• [Supplied material]
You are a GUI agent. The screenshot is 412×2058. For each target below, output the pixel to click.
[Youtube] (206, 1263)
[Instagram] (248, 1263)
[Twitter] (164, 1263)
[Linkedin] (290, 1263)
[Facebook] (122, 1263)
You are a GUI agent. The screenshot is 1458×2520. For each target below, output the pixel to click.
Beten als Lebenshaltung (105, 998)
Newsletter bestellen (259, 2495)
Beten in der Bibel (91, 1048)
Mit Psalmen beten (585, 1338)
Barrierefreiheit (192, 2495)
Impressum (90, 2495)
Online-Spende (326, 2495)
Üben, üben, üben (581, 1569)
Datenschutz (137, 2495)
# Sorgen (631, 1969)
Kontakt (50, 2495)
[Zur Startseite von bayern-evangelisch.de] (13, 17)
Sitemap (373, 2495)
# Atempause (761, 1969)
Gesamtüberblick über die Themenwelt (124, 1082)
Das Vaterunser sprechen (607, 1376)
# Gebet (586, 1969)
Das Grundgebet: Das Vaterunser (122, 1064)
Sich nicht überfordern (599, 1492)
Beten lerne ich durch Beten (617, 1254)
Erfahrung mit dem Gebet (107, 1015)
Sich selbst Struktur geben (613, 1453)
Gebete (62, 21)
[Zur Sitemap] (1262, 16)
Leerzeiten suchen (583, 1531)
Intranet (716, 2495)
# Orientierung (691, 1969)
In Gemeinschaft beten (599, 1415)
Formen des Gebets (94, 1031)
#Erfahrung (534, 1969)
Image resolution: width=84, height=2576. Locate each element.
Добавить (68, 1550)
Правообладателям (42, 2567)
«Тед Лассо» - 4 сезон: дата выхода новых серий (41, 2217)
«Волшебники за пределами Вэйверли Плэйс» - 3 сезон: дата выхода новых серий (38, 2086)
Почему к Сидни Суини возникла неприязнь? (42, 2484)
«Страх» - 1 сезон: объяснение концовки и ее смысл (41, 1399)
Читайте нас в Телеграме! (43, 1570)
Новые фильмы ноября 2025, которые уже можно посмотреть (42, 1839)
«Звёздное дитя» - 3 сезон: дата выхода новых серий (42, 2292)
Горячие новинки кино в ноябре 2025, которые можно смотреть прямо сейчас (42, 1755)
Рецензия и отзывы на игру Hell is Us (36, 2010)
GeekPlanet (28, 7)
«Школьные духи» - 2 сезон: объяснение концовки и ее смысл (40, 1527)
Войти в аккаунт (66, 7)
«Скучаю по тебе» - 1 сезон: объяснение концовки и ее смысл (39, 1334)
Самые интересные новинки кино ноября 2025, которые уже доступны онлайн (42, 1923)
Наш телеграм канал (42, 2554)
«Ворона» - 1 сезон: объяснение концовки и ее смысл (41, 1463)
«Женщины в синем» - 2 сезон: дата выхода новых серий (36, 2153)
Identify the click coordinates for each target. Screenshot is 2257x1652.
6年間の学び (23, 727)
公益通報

• [The task]
Out of the material above, output word for word the line with "Gesamtüberblick über die", the line with "Читайте нас в Телеграме! (43, 1570)", and all lines between them, with nothing else.

• [Problem solution]
Gesamtüberblick über die Themenwelt (124, 1082)
Das Vaterunser sprechen (607, 1376)
# Gebet (586, 1969)
Das Grundgebet: Das Vaterunser (122, 1064)
Sich nicht überfordern (599, 1492)
Beten lerne ich durch Beten (617, 1254)
Erfahrung mit dem Gebet (107, 1015)
Sich selbst Struktur geben (613, 1453)
Gebete (62, 21)
[Zur Sitemap] (1262, 16)
Leerzeiten suchen (583, 1531)
Intranet (716, 2495)
# Orientierung (691, 1969)
In Gemeinschaft beten (599, 1415)
Formen des Gebets (94, 1031)
#Erfahrung (534, 1969)
Image resolution: width=84, height=2576. Locate each element.
Добавить (68, 1550)
Правообладателям (42, 2567)
«Тед Лассо» - 4 сезон: дата выхода новых серий (41, 2217)
«Волшебники за пределами Вэйверли Плэйс» - 3 сезон: дата выхода новых серий (38, 2086)
Почему к Сидни Суини возникла неприязнь? (42, 2484)
«Страх» - 1 сезон: объяснение концовки и ее смысл (41, 1399)
Читайте нас в Телеграме! (43, 1570)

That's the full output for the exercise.